Werthbach-Kommission: Doppelstrukturen bleiben
(pressrelations) - Zu den Ergebnissen der Werthebach-Kommission erklaert der stellvertretende innenpolitische Sprecher der SPD-Bundestagsfraktion Michael Hartmann:
Mit den jetzt vorgelegten Vorschlaegen werden Doppelzustaendigkeiten eben nicht beseitigt. Aus Ressortegoismus wird die Schnittstellenproblematik gegenueber dem beim Bundesfinanzminister angesiedelten Zoll weiter bestehen. Vor allem aber wird durch die Zusammenlegung von Bundespolizei und BKA, die de Mazière im Eiltempo plant, eine Superpolizeibehoerde geschaffen. Und zwar ohne bisher die Personalvertretungen oder die Laender zu beteiligen. Das wird nicht gut gehen.
Anscheinend hat der Bundesinnenminister ohnehin nur die unbestreitbar wichtige Bekaempfung des Terrors im Auge.
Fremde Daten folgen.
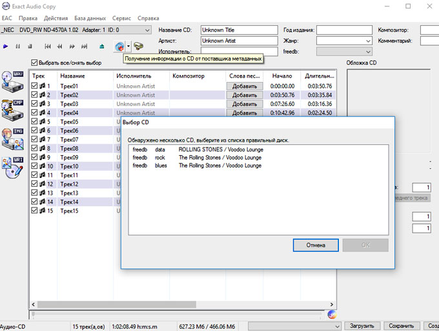The width and height of the screenshot is (439, 331).
Task: Click the Отмена button in dialog
Action: coord(316,245)
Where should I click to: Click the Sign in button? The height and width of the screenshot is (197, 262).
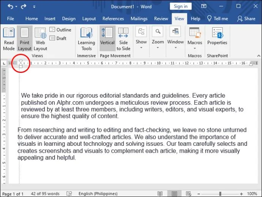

Dass organisierte Kriminalitaet und Taeter im weissen Kragen genauso bedrohlich sind, vergisst er darueber.
Die Sicherheitsarchitektur in Deutschland muss besser werden.
Doch Optimierung von im Kern guten Behoerden bedeutet nicht diese im gehetzten Staffellauf von einer gescheiterten Reform zur naechsten zu jagen.